**Set exercise a:**
Please reproduce a part of the blog post below word for word, beginning at the words "Finally, something that" and stopping after "about is choices.".

**Passage:**
_ _ _

Searching

14 07 2008

As many of you know, I started this blog to hold myself accountable for budgeting as my wife and I planned and budgeted to move into our new house.  Over that time, I successfully wrote and grew this blog to over 100 subscribers.

Now that we have moved into our house, I’ve found myself at a loss of ideas and motivation to post.  As I’ve been trying to analyze why I feel this way, I’ve come to the conclusion that it’s because I’m beginning to feel like a hypocrite.  We live in a very nice new house, that we have worked very hard for, however we have had a great deal of help getting here.

First, we got a huge leg up from my wife’s brother and his wife.  They currently own two houses in the Dallas area and offered to let us live in one of them, rent free, as long as we maintained it and paid the utilities.  So far we have not been able to thank them enough for the head start they gave us on saving for a house.  We lived there for about a year, and by living frugally we were able to live on my wife’s salary while saving all of mine.  This enabled us to have a good sized down payment on our house and to fully fund an emergency fund.

Next, my in-laws gave my wife her mom’s old car for her graduation.  Which is a very generous gift by any standards, but when her mom’s old car was a mint condition Lexus SC 430 with low miles, it’s above and beyond.  We were able to sell the car for a large sum, which enabled us to put a very large down payment on our Volvo, and put the rest into the down payment on our house.

Finally, something that I have written about previously, but a check that my grandmother gave me when I was young.  I was able to invest and exponentially grow it.  This money paid for Mary’s engagement ring and our wedding rings.  It also paid off all of our debt after college, and for some of our furniture.

Living in our nice new house I have to say it is hard to feel like we are living frugally, in the truest since of the word we definitely are not.  We have a new 2500 sqft house (for 2 people), and we drive a new car that we make payments on (when we could have paid cash), but what I have really come to realize in the last few months writing this is that being frugal isn’t about being stingy, cheap, or not wanting to spend money.  What being frugal is really about is choices.

Mary and I choose to live in a nice new house, we choose to drive a nice new car, and we choose to make sacrifices to afford both of them.  We take our lunch to work.  We don’t eat out much.  We carpool.  We don’t have cable.  We use coupons. We don’t belong to a gym, instead we workout on our own…which will hopefully be a future post.  Mary made the drapes in our bedroom from nice fabric she found deeply discounted.

As you can see, although we may not be the true poster couple for being “young and frugal,” we like to think that we are wise with our money, and we are able to enjoy the choices that we make, while still saving for retirement.





Buying A House and Maintaining An Emergency Fund

20 05 2008

In 8 short days I will make the biggest purchase I am ever likely to make, I will be purchasing a new house.  And the closer we come to closing, the harder it is for me to practice what I preach.

Everywhere I look small “upgrades” are popping up that I know I can find cheaper elsewhere, or that I can do myself without having to pay the builders up charge for, and it pains me every time I give the go ahead for them to do something else when I know I’m being ripped off.  I can’t haggle with them, I’m not in a position to.  I already signed the contract to build the house and put down earnest money, so I’m at my builders mercy.

_ _ _

**Records for this exercise:**

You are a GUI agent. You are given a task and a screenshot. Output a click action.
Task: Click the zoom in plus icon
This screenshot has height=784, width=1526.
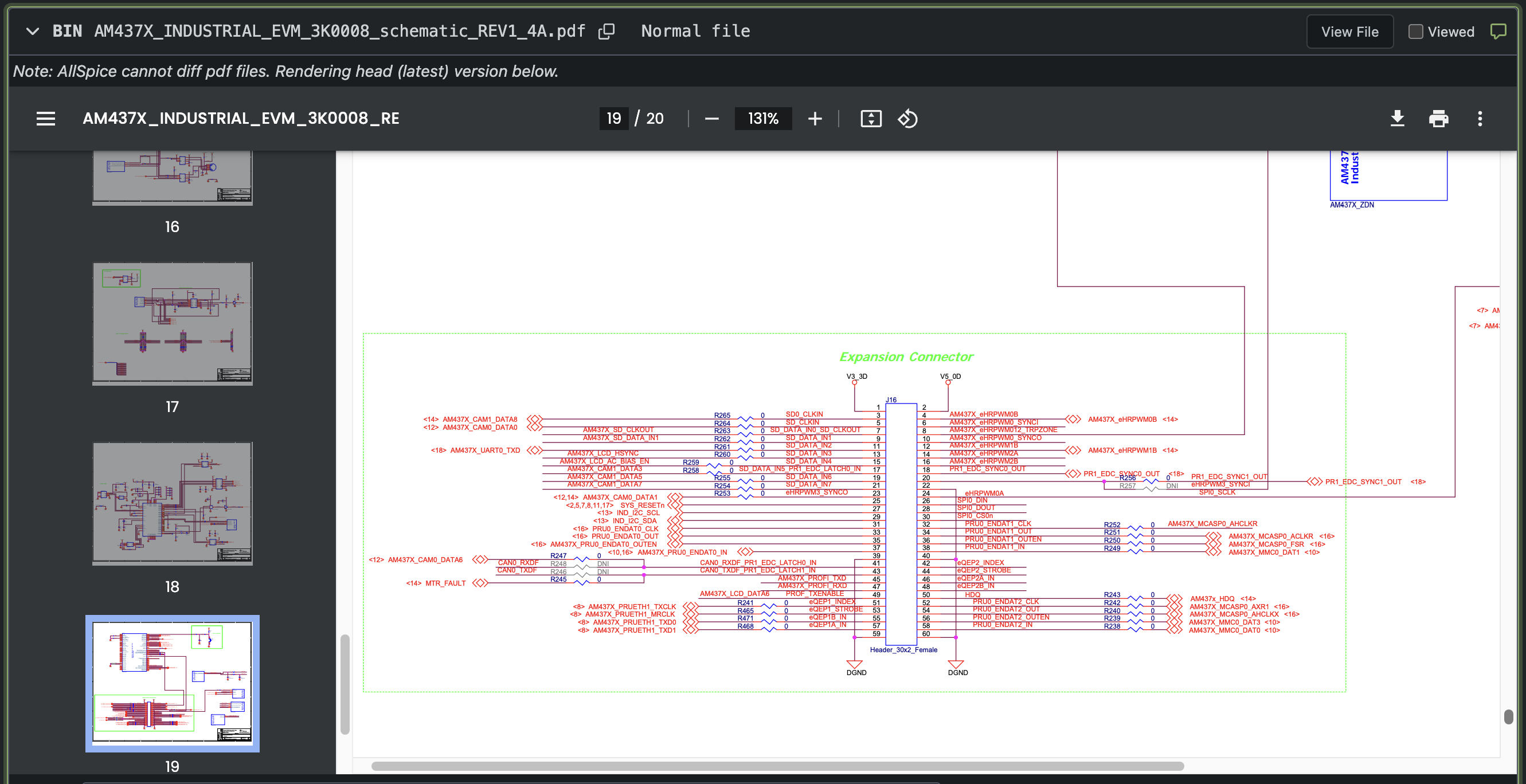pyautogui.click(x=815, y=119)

_ _ _

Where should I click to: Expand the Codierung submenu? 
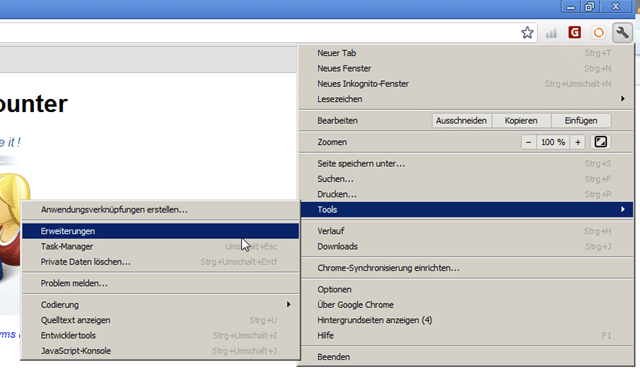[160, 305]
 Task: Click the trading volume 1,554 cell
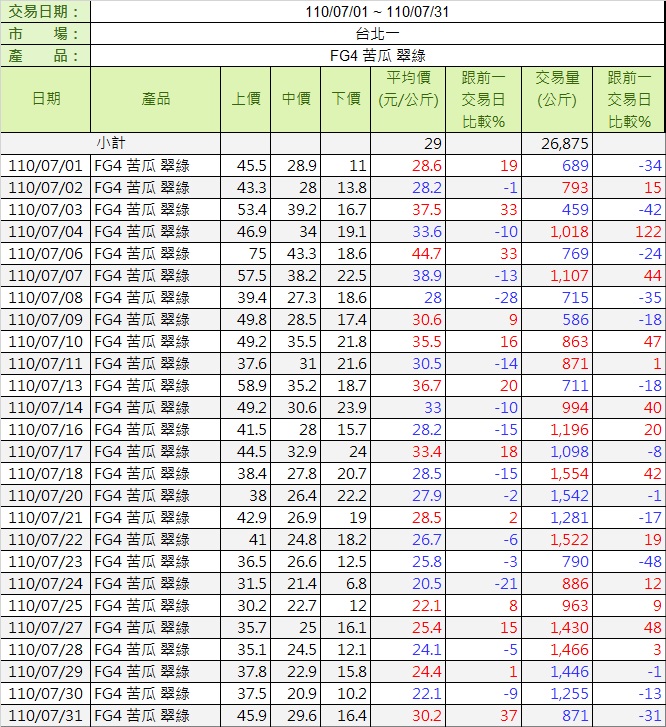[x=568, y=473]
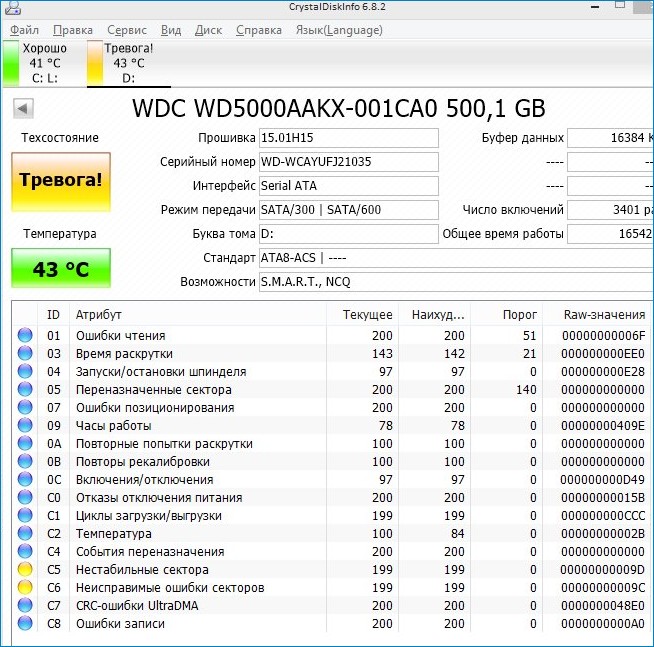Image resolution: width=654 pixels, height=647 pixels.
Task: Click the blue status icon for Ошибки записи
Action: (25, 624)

_ _ _

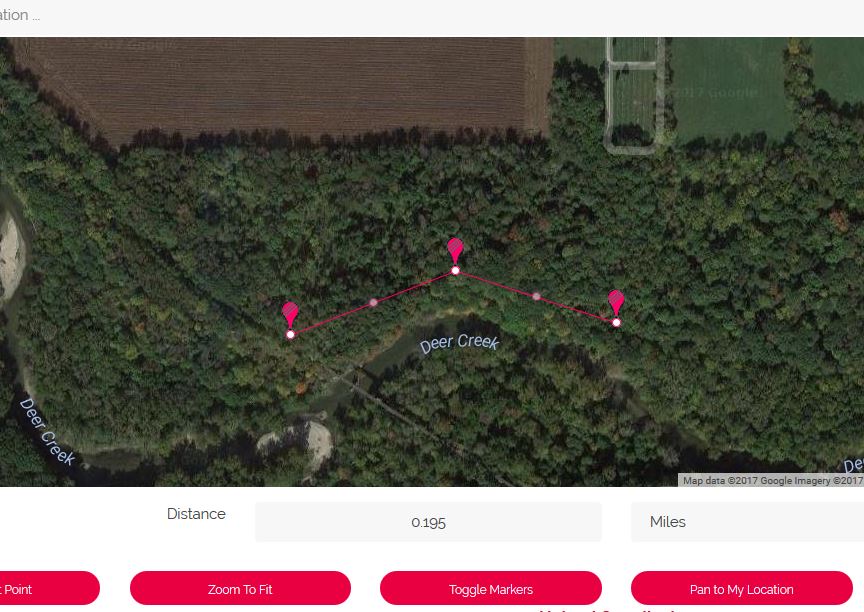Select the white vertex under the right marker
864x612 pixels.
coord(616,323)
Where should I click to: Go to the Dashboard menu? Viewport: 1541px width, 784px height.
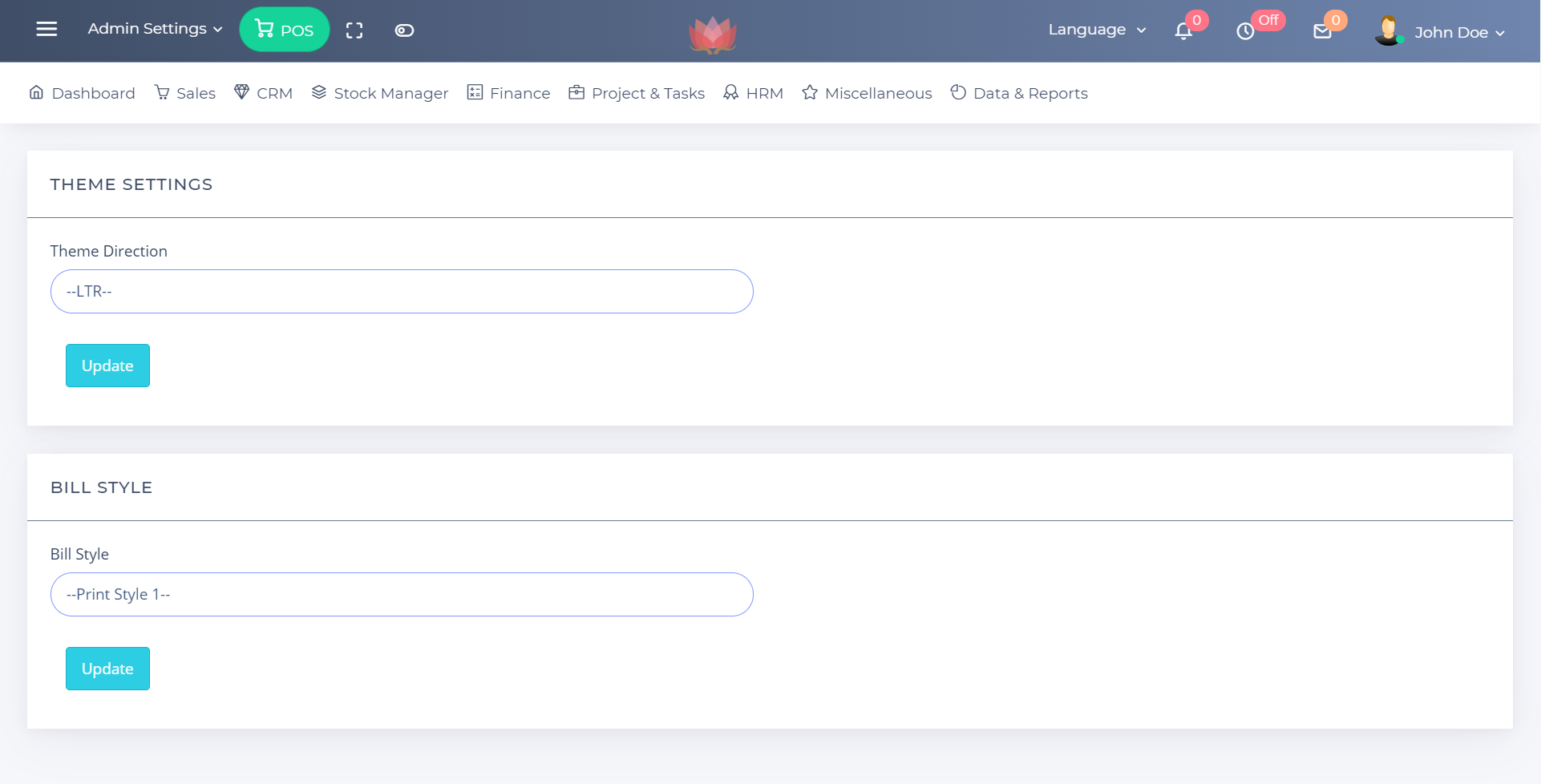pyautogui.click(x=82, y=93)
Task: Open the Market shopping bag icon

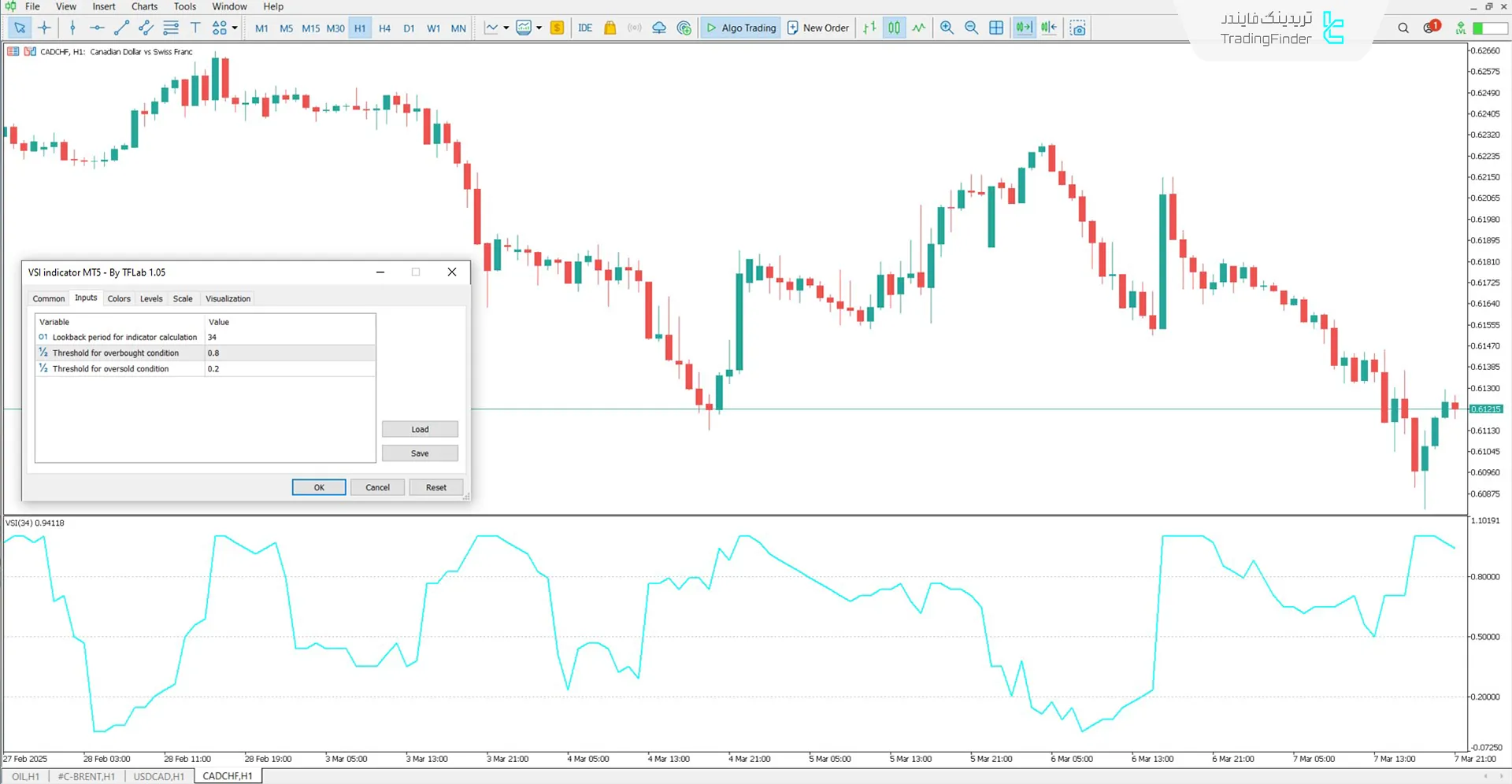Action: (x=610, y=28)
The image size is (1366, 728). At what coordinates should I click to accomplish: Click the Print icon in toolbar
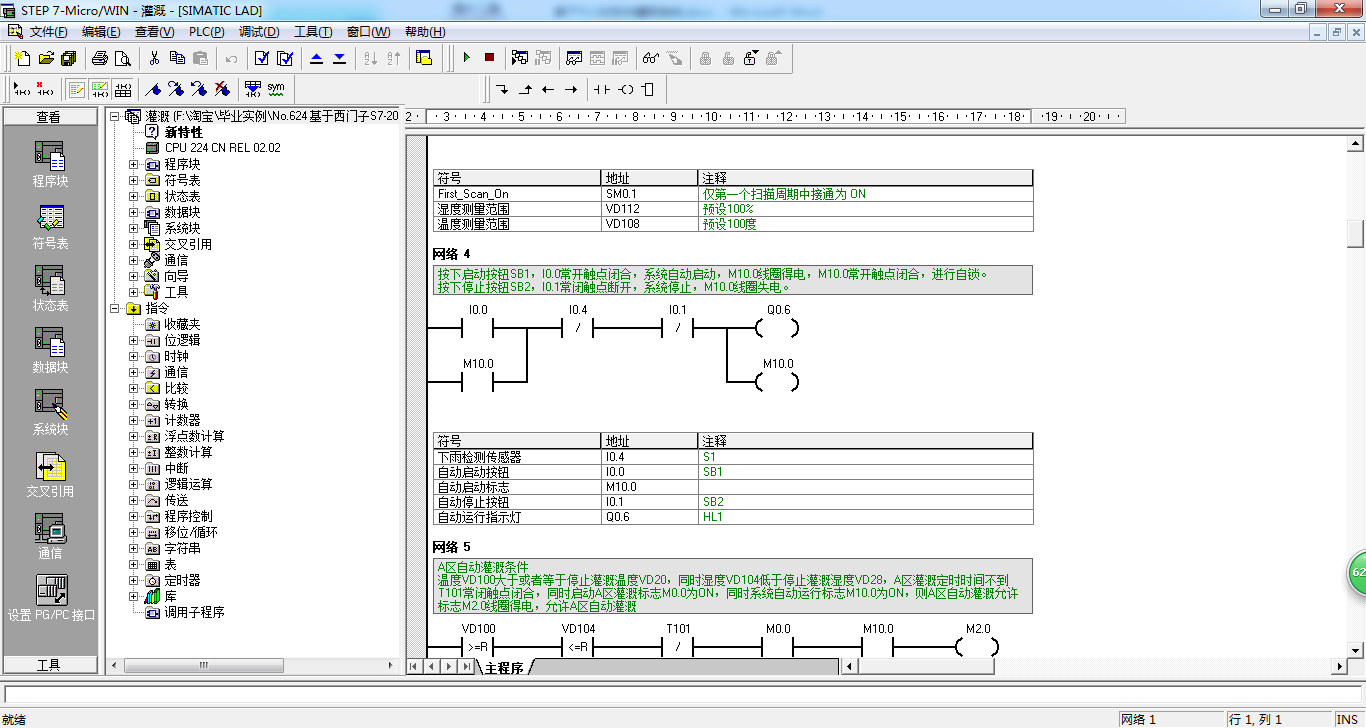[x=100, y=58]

_ _ _

**Set exercise b:**
List each line of the records above that contains the word "Where". Case counts.

**Task solution a:**
Finally, something that I have written about previously, but a check that my grandmother gave me when I was young.  I was able to invest and exponentially grow it.  This money paid for Mary’s engagement ring and our wedding rings.  It also paid off all of our debt after college, and for some of our furniture.

Living in our nice new house I have to say it is hard to feel like we are living frugally, in the truest since of the word we definitely are not.  We have a new 2500 sqft house (for 2 people), and we drive a new car that we make payments on (when we could have paid cash), but what I have really come to realize in the last few months writing this is that being frugal isn’t about being stingy, cheap, or not wanting to spend money.  What being frugal is really about is choices.

**Task solution b:**
Where should I click to: Expand the Codierung submenu? 
Where should I click to: Go to the Dashboard menu? Viewport: 1541px width, 784px height.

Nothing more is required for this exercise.